Every single record needs to be restated word for word.

___

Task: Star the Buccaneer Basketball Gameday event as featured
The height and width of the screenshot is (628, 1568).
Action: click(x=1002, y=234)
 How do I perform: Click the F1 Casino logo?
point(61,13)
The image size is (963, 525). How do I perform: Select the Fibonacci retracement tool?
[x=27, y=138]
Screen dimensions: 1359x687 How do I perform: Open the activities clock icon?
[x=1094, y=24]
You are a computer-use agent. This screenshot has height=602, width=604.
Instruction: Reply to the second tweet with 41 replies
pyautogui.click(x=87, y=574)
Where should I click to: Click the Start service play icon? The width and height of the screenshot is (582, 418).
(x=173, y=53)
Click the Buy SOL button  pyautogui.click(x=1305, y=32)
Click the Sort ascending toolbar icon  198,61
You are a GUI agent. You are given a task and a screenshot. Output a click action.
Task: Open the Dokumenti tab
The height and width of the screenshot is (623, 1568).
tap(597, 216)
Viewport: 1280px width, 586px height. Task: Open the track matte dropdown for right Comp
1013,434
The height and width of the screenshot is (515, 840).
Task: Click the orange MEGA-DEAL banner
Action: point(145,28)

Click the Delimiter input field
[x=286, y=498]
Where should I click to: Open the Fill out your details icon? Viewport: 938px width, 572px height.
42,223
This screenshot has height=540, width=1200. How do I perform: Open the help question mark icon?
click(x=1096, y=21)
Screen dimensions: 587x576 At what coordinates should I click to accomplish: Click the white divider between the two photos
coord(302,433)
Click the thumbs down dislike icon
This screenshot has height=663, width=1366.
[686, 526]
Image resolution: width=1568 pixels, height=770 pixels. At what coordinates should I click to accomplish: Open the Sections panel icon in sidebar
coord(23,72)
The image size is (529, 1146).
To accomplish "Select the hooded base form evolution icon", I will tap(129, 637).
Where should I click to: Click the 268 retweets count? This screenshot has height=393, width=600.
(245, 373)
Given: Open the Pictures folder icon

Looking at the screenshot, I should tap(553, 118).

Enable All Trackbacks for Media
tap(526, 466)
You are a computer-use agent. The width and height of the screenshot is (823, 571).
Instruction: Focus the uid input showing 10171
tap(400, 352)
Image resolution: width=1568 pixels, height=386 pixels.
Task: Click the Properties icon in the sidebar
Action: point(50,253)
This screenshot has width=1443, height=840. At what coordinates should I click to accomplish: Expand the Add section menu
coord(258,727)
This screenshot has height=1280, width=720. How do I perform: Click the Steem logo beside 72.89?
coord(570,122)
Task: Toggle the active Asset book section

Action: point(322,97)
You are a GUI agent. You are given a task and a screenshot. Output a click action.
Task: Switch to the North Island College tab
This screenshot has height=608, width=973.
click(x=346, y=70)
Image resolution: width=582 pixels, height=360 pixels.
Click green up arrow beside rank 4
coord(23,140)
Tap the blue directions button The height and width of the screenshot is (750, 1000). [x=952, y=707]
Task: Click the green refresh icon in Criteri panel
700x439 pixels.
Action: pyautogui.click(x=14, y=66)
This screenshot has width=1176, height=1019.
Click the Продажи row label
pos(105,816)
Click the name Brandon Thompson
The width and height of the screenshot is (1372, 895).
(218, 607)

___

### Exercise response
Task: Star the Buccaneer Basketball Gameday event as featured
The height and width of the screenshot is (628, 1568).
Action: click(x=1002, y=234)
 How do I perform: Click the F1 Casino logo?
point(61,13)
The image size is (963, 525). How do I perform: Select the Fibonacci retracement tool?
[x=27, y=138]
Screen dimensions: 1359x687 How do I perform: Open the activities clock icon?
[x=1094, y=24]
You are a computer-use agent. This screenshot has height=602, width=604.
Instruction: Reply to the second tweet with 41 replies
pyautogui.click(x=87, y=574)
Where should I click to: Click the Start service play icon? The width and height of the screenshot is (582, 418).
(x=173, y=53)
Click the Buy SOL button  pyautogui.click(x=1305, y=32)
Click the Sort ascending toolbar icon  198,61
You are a GUI agent. You are given a task and a screenshot. Output a click action.
Task: Open the Dokumenti tab
The height and width of the screenshot is (623, 1568).
tap(597, 216)
Viewport: 1280px width, 586px height. Task: Open the track matte dropdown for right Comp
1013,434
The height and width of the screenshot is (515, 840).
Task: Click the orange MEGA-DEAL banner
Action: point(145,28)

Click the Delimiter input field
[x=286, y=498]
Where should I click to: Open the Fill out your details icon? Viewport: 938px width, 572px height.
42,223
This screenshot has height=540, width=1200. How do I perform: Open the help question mark icon?
click(x=1096, y=21)
Screen dimensions: 587x576 At what coordinates should I click to accomplish: Click the white divider between the two photos
coord(302,433)
Click the thumbs down dislike icon
This screenshot has height=663, width=1366.
[686, 526]
Image resolution: width=1568 pixels, height=770 pixels. At what coordinates should I click to accomplish: Open the Sections panel icon in sidebar
coord(23,72)
The image size is (529, 1146).
To accomplish "Select the hooded base form evolution icon", I will tap(129, 637).
Where should I click to: Click the 268 retweets count? This screenshot has height=393, width=600.
(245, 373)
Given: Open the Pictures folder icon

Looking at the screenshot, I should tap(553, 118).

Enable All Trackbacks for Media
tap(526, 466)
You are a computer-use agent. The width and height of the screenshot is (823, 571).
Instruction: Focus the uid input showing 10171
tap(400, 352)
Image resolution: width=1568 pixels, height=386 pixels.
Task: Click the Properties icon in the sidebar
Action: point(50,253)
This screenshot has width=1443, height=840. At what coordinates should I click to accomplish: Expand the Add section menu
coord(258,727)
This screenshot has height=1280, width=720. How do I perform: Click the Steem logo beside 72.89?
coord(570,122)
Task: Toggle the active Asset book section

Action: point(322,97)
You are a GUI agent. You are given a task and a screenshot. Output a click action.
Task: Switch to the North Island College tab
This screenshot has height=608, width=973.
click(x=346, y=70)
Image resolution: width=582 pixels, height=360 pixels.
Click green up arrow beside rank 4
coord(23,140)
Tap the blue directions button The height and width of the screenshot is (750, 1000). [x=952, y=707]
Task: Click the green refresh icon in Criteri panel
700x439 pixels.
Action: pyautogui.click(x=14, y=66)
This screenshot has width=1176, height=1019.
Click the Продажи row label
pos(105,816)
Click the name Brandon Thompson
The width and height of the screenshot is (1372, 895).
(218, 607)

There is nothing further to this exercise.